‘Logan’ exits out the ‘X-Men’ series sublimely

Owen Johnson
Connector Staff

When it comes to the X-Men movies, the formula seems to be that of every trilogy they do, there is one good one and two not as good ones. In the first trilogy that movie was “X2,” in the prequel trilogy it was “X-Men: Days of Future Past,” and with the Wolverine centric movies, “Logan” is that movie.

Set several decades after the last time Logan (Hugh Jackman) has been seen, mutants have all but vanished. Logan and Professor Xavier (Patrick Stewart) find themselves as guardians for a young mutant girl named Laura (Dafne Keen), whom they must help reach a potential safe haven for mutants.

Starting off, the progression of everything is handled very well. There is no exposition dump where all of the details about what has been happening in between this movie and the last movie, but enough details are given where the audience would be able to figure out what happened. On top of that, both Logan and Xavier’s characters have aged believably, and it is not stretch to see these guys as older version of the characters from previous films.

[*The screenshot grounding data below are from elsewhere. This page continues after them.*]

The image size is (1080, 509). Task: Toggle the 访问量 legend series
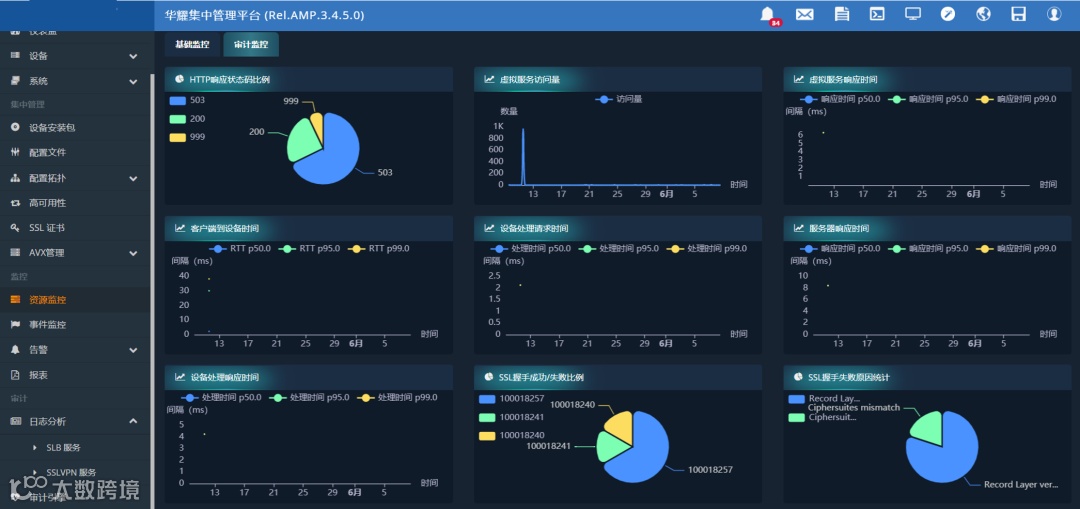(619, 99)
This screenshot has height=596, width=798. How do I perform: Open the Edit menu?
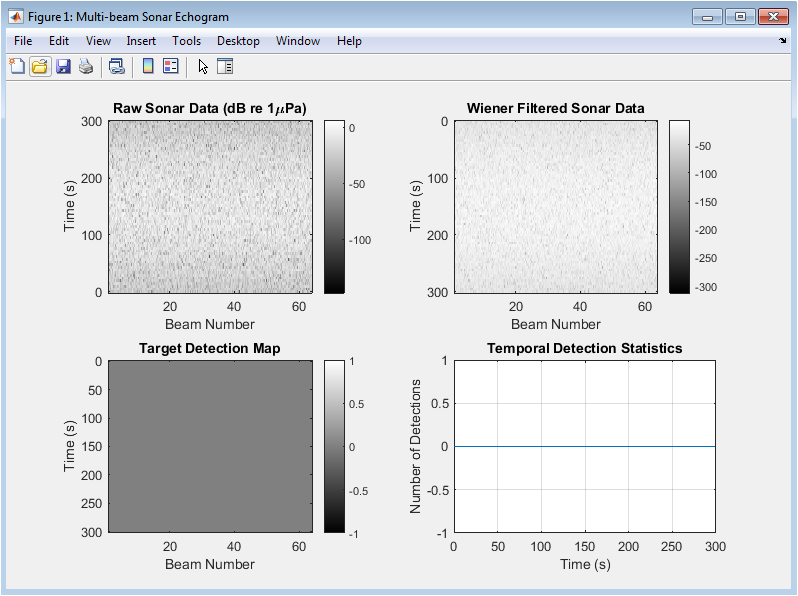59,41
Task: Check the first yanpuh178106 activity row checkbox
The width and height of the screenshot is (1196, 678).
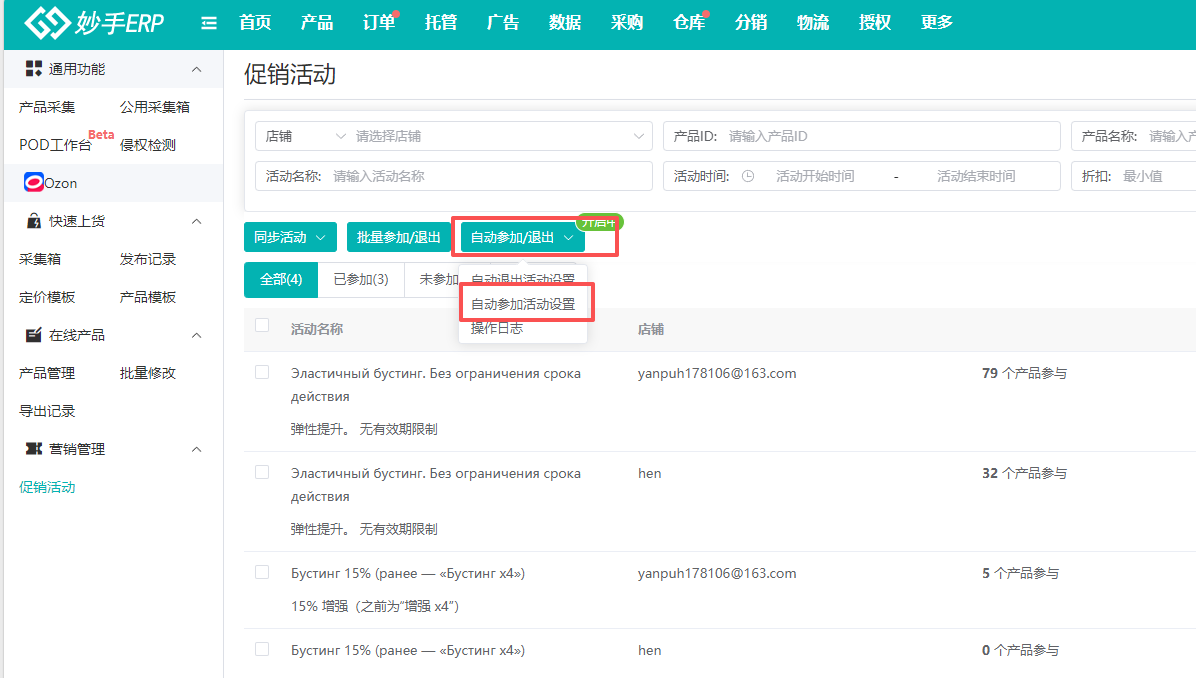Action: [x=262, y=372]
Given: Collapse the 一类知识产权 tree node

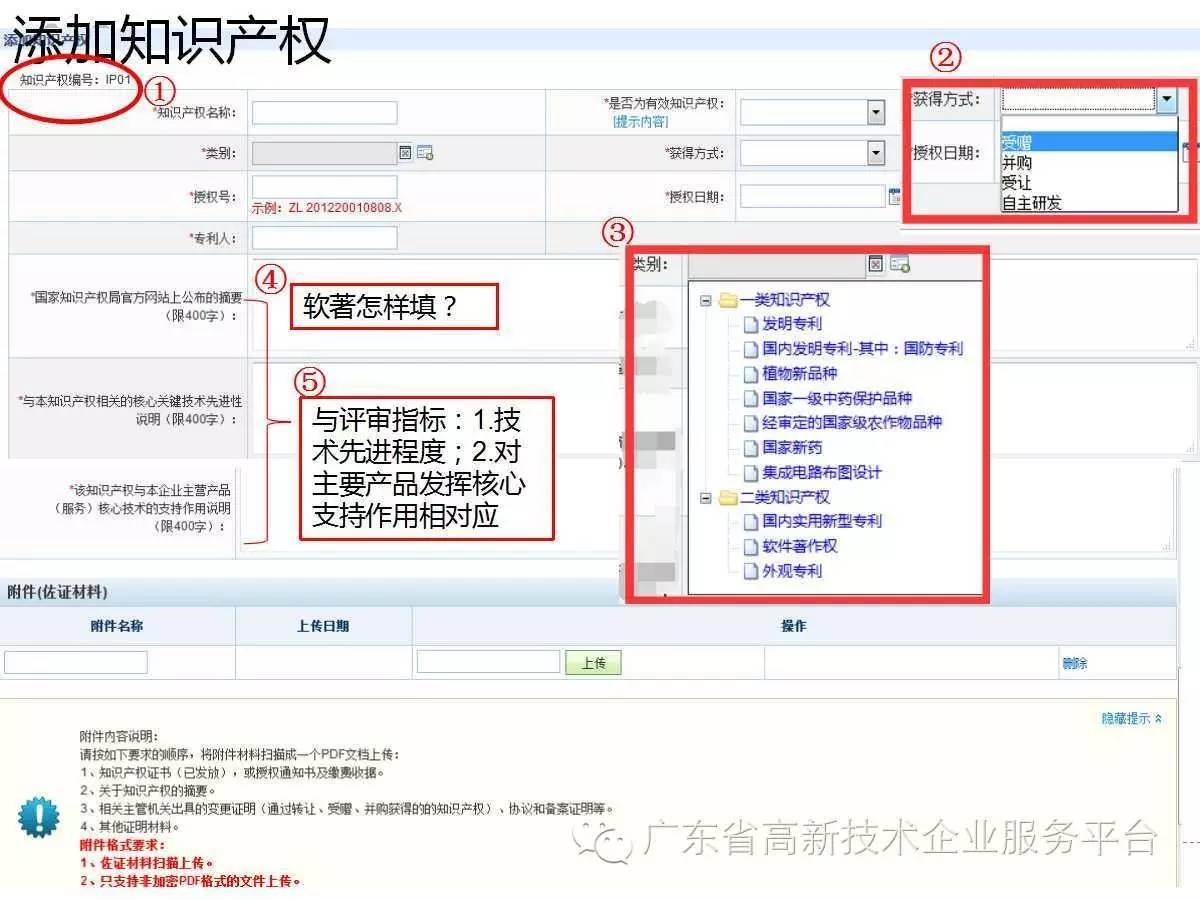Looking at the screenshot, I should point(706,299).
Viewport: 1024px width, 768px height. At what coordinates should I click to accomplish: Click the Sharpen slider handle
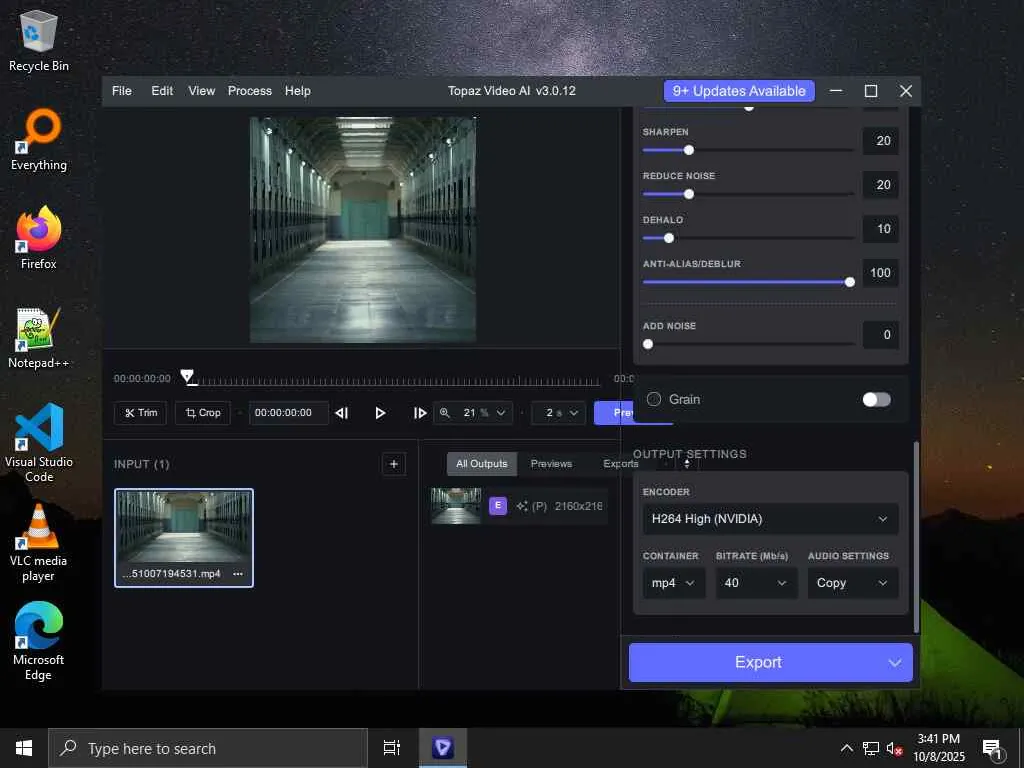pos(688,150)
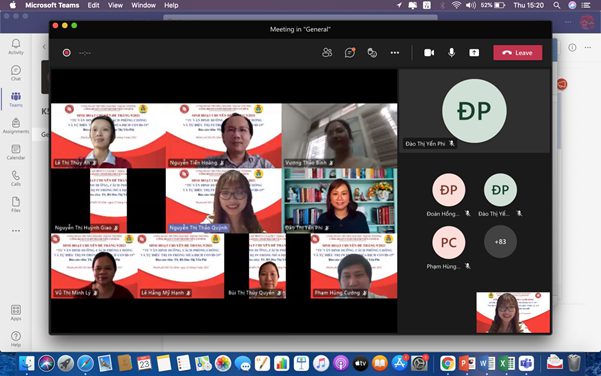
Task: Open the meeting chat conversation
Action: point(350,53)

With the exception of the villains who are a bit underdeveloped, every other major character is well written, and all of the characters are well portrayed by their actors. Jackman and Stewart give their best performances of the X-Men franchise in this movie, and Keen does a good portrayal of her character Laura.

The movie fluctuates with who it wants the villain to be. At the beginning, the villain that is established named Donald Pierce (Boyd Holbrook) seems like he is the main antagonist, until it is revealed he is just a henchman for a man named Zander Rice (Richard E. Grant). Rice comes out of nowhere half way through the movie, and due to that it feels like there is never a consistent villain for the heroes to worry about.

The R rating of the movie definitely fits with the kind of character Wolverine is and works with the established tone of the movie, though it does feel like it is going overboard at some points. For the most part, the blood, gore, and cursing that earned the movie its R rating all fits. There are a few cases where it feels like the amount of gore becomes superfluous in order to just have it because an R rated movie can.

That being said, the action that is in the movie is probably the best that there has been in the whole series. It feels very raw and real, it is well choreographed, and the characters’ age and power is shown through their fighting.

The movie is very slow but in a good way. It is slow moving as it is less of a typical super hero action movie like all of the other X-Men movies have been, and there is more of a focus on Logan’s character. There is constant story and character progression so that it never feels boring, and when the action scenes do come around they feel well deserved.

“Logan” is far from perfect, but when it comes to ending a long running series, it does its best and its successes greatly outweigh its flaws.